======== Task input
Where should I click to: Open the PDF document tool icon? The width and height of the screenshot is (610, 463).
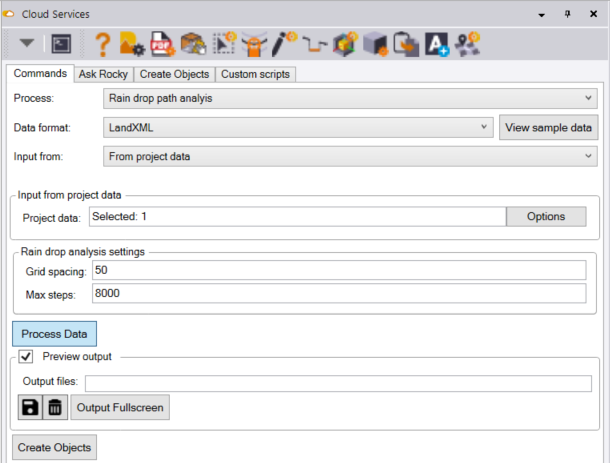click(x=162, y=43)
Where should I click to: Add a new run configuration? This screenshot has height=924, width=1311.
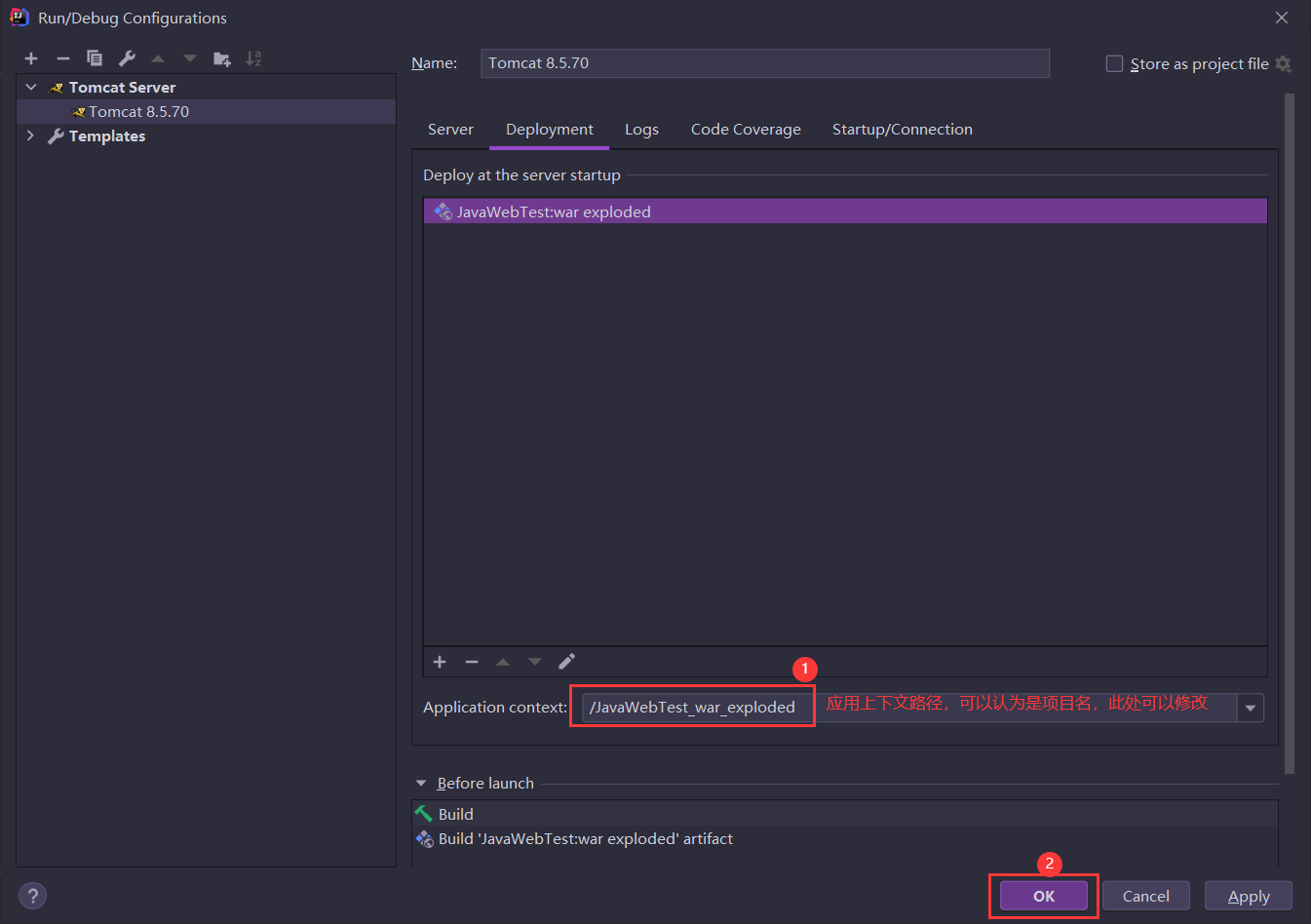(31, 58)
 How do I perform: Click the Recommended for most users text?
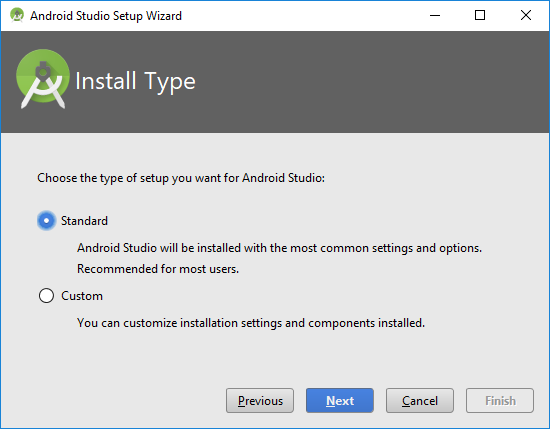pyautogui.click(x=158, y=269)
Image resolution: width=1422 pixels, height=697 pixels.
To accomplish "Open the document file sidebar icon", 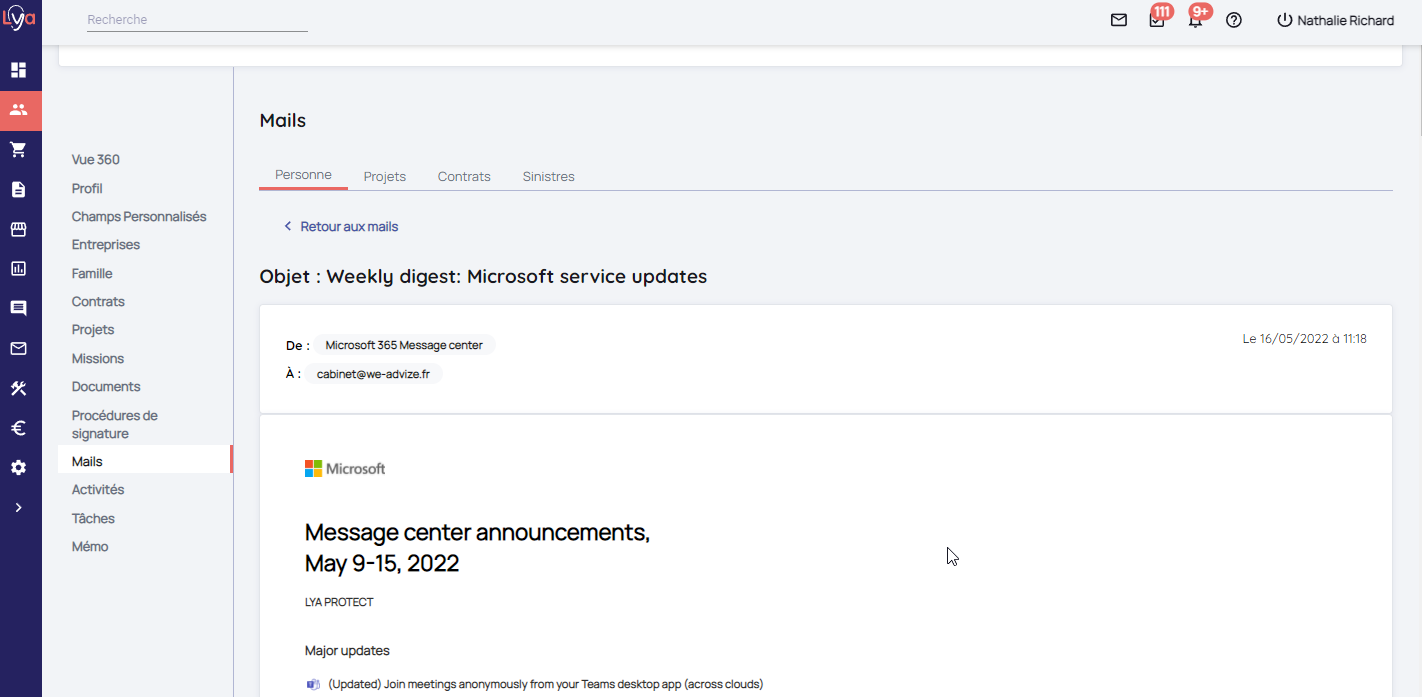I will (x=18, y=189).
================
■ Work instruction: Copy word for word the lines above, starting at the line containing "Where should I click to: Add" and ending at the line containing "Image resolution: width=1422", inclusive, with no pictures.

■ Problem solution:
Where should I click to: Add a new run configuration? This screenshot has height=924, width=1311.
(31, 58)
 How do I perform: Click the Recommended for most users text?
pyautogui.click(x=158, y=269)
Image resolution: width=1422 pixels, height=697 pixels.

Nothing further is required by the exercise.